‘Me And Earl And The Dying Girl’ Sweeps Sundance Awards

Sundance breakout “Me and Earl and the Dying Girl,” a quirky, heartfelt story about a pair of high school film lovers who befriend a girl with cancer, won both the U.S. dramatic audience award and the grand jury prize at the 31st Sundance Film Festival awards, announced Saturday.

Thomas Mann, R.J. Cyler, and Olivia Cooke lead the cast of the idiosyncratic tearjerker from director Alfonso Gomez-Rejon, who dedicated the audience award to all the filmmakers and artists in his hometown of Laredo, Texas. Nick Offerman, Connie Britton, and Molly Shannon also star.

“My love goes out to the entire cast and crew,” said Gomez-Rejon. “This movie was about processing loss but really to celebrate a beautiful life and a beautiful man, which is my amazing father … to celebrate his life through humor.”

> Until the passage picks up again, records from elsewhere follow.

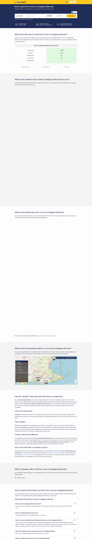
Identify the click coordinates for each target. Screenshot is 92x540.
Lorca (59, 292)
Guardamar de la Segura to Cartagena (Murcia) (55, 525)
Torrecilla (49, 387)
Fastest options (45, 67)
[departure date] (51, 15)
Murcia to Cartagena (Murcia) (52, 532)
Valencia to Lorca (18, 534)
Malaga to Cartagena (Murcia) (52, 530)
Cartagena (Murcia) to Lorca (21, 518)
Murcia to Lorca (18, 530)
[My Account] (66, 2)
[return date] (61, 15)
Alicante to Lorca (18, 509)
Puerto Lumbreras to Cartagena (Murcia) (54, 534)
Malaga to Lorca (18, 527)
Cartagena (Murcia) (70, 292)
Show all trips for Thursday (46, 166)
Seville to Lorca (18, 532)
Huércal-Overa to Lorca (20, 523)
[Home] (20, 2)
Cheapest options (25, 67)
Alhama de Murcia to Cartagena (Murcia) (54, 507)
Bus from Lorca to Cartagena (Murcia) (46, 270)
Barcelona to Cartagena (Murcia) (52, 516)
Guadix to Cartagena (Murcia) (52, 523)
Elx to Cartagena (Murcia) (51, 518)
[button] (38, 314)
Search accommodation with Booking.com (24, 19)
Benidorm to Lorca (19, 516)
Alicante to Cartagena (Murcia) (52, 509)
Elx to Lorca (17, 520)
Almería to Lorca (18, 511)
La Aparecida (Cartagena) (59, 387)
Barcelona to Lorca (19, 514)
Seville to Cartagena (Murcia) (52, 537)
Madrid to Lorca (18, 525)
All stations (66, 67)
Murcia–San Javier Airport (27, 389)
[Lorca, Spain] (22, 15)
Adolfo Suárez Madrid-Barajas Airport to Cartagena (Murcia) (58, 504)
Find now (70, 110)
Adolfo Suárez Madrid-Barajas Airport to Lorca (24, 504)
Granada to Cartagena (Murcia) (52, 520)
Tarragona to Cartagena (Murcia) (52, 539)
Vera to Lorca (18, 537)
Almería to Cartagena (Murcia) (52, 514)
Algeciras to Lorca (19, 507)
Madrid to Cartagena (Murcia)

“The Wolfpack,” Crystal Moselle’s documentary about six movie-loving teenage boys isolated from society picked up the grand jury prize for best documentary.

“I stalked these kids on the street one day and here I am,” said Moselle.

Comedian Tig Notaro, whose documentary “Tig” premiered at the Festival, hosted the ceremony. She also told the audience that she used to volunteer at the Festival in the mid-’90s.

The 31st Sundance Film Festival wraps on Sunday.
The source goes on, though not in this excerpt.